The Dhaka Christian Cemetery (also known as the Narinda Cemetery) is a graveyard situated in Wari, a district of the old town in Dhaka, Bangladesh. It was established by Portuguese traders in the 17th century and is still in use by members of the Dhaka Christian community. It contains two designated archeological sites, the Columbo Sahib mausoleum and the tomb of Reverend Joseph Paget. Many of the oldest graves and mausoleums are in a state of disrepair and are being overtaken by unchecked vegetation growth and lack of maintenance, while other parts of the cemetery still see new burials taking place at regular intervals. It is open to visitors on a daily basis.

Origins
Dhaka's first church for the Christian community was established on this site. It is recorded that priest Sebastian Manrique came to Dhaka between 1624 and 1629 and recorded a church at the location of the cemetery. There are further references to a church being located at this location and this is mentioned in the accounts of many other priests and tourists. French gem merchant and traveler Jean Baptiste Tavernier visited Dhaka in 1666 and Niccolò Menucci soon after, with both referring to a church at this location. It is assumed that Portuguese Augustinians built the church, and that the present burial ground was originally the burial ground adjacent to the church, commonly referred to as the "church graveyard."

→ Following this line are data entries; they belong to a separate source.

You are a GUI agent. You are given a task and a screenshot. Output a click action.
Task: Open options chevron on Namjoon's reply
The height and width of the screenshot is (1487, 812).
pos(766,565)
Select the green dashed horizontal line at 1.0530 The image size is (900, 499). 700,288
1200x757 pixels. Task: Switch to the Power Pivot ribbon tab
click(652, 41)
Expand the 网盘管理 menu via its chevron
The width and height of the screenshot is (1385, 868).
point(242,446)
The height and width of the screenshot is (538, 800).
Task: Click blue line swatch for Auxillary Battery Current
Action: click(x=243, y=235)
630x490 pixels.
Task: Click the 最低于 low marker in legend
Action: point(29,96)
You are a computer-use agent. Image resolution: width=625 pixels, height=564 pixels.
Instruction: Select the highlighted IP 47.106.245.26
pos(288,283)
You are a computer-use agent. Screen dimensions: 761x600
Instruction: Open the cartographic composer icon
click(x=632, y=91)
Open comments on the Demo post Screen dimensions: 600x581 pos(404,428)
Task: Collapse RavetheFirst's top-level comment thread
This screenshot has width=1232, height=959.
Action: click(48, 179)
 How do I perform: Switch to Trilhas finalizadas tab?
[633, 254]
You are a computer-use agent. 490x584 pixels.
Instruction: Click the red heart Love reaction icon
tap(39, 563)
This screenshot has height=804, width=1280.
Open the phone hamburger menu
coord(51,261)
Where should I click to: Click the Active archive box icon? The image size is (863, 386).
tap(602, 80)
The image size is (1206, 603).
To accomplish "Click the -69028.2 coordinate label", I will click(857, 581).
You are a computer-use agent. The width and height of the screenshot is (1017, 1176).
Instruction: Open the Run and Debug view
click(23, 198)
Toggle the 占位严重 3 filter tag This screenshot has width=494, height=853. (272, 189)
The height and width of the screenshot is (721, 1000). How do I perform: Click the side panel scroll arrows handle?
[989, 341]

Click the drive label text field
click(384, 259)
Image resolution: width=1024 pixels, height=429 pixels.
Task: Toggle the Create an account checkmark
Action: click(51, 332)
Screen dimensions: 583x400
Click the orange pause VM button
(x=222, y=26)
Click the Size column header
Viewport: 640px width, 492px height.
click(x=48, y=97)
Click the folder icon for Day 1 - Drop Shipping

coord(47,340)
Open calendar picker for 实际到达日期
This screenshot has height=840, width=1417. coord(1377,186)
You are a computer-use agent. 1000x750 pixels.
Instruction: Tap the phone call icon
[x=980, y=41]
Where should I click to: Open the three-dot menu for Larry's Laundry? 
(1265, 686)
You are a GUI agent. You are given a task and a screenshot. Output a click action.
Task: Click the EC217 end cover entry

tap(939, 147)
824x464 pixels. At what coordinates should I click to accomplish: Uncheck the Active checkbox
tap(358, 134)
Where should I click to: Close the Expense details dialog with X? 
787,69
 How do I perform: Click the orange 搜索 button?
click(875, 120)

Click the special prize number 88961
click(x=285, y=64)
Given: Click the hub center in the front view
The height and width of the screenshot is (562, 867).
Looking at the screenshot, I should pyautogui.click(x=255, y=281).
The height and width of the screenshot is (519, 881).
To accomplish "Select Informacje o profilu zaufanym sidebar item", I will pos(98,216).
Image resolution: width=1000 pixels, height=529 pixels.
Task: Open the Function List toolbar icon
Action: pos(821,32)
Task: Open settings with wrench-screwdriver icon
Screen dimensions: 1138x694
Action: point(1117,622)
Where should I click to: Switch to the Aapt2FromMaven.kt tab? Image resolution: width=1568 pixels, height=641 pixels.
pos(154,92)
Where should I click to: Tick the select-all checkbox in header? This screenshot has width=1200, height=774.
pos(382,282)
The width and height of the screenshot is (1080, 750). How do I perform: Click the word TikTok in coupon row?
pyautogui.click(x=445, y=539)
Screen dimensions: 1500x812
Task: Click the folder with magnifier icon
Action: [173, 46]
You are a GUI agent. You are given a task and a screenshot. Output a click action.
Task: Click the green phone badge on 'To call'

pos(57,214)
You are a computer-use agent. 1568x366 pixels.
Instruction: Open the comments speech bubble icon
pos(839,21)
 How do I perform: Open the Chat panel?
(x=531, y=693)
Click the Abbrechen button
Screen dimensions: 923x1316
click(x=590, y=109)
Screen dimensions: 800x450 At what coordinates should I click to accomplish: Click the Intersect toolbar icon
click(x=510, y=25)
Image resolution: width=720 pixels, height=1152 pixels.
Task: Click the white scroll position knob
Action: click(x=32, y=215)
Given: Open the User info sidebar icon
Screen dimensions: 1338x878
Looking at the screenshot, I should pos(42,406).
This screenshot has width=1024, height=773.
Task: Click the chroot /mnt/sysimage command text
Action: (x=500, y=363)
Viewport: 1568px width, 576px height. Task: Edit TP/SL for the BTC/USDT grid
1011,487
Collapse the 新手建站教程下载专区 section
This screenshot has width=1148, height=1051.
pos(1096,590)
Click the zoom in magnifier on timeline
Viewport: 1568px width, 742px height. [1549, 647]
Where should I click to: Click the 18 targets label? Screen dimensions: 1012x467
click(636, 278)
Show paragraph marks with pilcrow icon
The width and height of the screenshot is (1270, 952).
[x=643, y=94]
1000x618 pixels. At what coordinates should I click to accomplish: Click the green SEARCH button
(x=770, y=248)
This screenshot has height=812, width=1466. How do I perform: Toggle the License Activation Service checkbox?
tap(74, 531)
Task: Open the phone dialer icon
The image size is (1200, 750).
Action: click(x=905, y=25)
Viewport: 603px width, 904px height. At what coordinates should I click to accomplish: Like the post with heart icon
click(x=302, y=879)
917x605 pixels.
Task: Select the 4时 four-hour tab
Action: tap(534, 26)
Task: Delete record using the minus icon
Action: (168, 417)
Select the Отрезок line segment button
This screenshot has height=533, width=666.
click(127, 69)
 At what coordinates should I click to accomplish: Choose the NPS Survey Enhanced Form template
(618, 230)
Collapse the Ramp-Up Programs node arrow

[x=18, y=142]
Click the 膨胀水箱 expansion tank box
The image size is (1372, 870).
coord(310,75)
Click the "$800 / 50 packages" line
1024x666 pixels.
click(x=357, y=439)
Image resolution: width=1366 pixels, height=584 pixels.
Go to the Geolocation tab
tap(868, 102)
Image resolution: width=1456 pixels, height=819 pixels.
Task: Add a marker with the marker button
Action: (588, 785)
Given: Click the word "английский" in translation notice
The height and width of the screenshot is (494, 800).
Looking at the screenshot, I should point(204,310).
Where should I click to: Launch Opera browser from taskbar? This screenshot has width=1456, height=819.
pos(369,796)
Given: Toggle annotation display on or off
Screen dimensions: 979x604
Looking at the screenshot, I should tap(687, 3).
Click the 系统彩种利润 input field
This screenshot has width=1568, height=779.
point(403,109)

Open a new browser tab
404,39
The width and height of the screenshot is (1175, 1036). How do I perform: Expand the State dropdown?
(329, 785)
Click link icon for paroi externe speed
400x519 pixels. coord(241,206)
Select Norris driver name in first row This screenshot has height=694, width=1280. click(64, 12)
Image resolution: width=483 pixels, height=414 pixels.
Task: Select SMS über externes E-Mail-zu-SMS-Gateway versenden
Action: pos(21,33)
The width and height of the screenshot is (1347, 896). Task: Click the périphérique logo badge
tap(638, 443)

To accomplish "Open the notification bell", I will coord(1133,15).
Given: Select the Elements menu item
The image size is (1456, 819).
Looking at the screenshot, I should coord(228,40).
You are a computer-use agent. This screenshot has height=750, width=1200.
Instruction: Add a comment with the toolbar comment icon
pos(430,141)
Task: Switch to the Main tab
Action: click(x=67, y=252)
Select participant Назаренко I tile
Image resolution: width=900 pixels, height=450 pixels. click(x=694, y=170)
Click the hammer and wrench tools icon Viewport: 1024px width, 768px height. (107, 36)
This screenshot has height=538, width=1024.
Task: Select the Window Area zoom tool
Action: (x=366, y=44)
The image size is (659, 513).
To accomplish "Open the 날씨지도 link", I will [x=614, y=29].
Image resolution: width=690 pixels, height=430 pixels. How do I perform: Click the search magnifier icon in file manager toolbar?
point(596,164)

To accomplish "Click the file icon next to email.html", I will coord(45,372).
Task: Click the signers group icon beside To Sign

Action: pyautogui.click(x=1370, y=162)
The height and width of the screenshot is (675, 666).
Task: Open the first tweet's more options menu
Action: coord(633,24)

At the time when the church was established, other European ethnic groups started living in Dhaka. In 1632 ethnic conflict peaked between the Portuguese and other nationalities and most Portuguese settlers, traders and priests were ousted on the orders of Emperor Shah Jahan and they fled to Hooghly. Dhaka locals declared solidarity with the emperor and beat the parish priest, Father Bernardo, to death. It is believed that he is also buried in the cemetery.

A list of Augustinian churches established in Bengal was drawn up in 1789 but the Narinda church was not listed. It is assumed that the church was destroyed sometime between 1713 and 1789, but the cemetery remained in use.

Architectural significance

Two structures have been designated as protected archeological sites by the Bangladesh Department of Archaeology: the early-18th-century mausoleum of Columbo Sahib and the 1774 tomb of Reverend Joseph Paget. The cemetery has six type of tombs in the complex:

Type A
These graves are either really old, and no structure or inscriptions remains; or completely new, such that even the originality of the position of the grave and the inscription can be questioned as the frequent interaction taking place in the monument can be noted to any visitors.

Type B
The Moorish-type gateway was built during the Mughal period using thin 'jafri bricks' (these are clearly visible where the plaster has fallen off in parts). The gate would previously have led into a specific section of the graveyard, but today its location and purpose are more obscure. Its position also reveals that no formal layout was maintained in the expansion of the cemetery.

Type C, D and E
The obelisk and urn resemble the contemporary best-known English cemeteries in Calcutta; the Baroque character of the older and provincial cemeteries. The Indian version of the pyramid stands on a podium where the inscriptions are laid, has a less broad base, which is smoothly uplifted to an acute angled apex.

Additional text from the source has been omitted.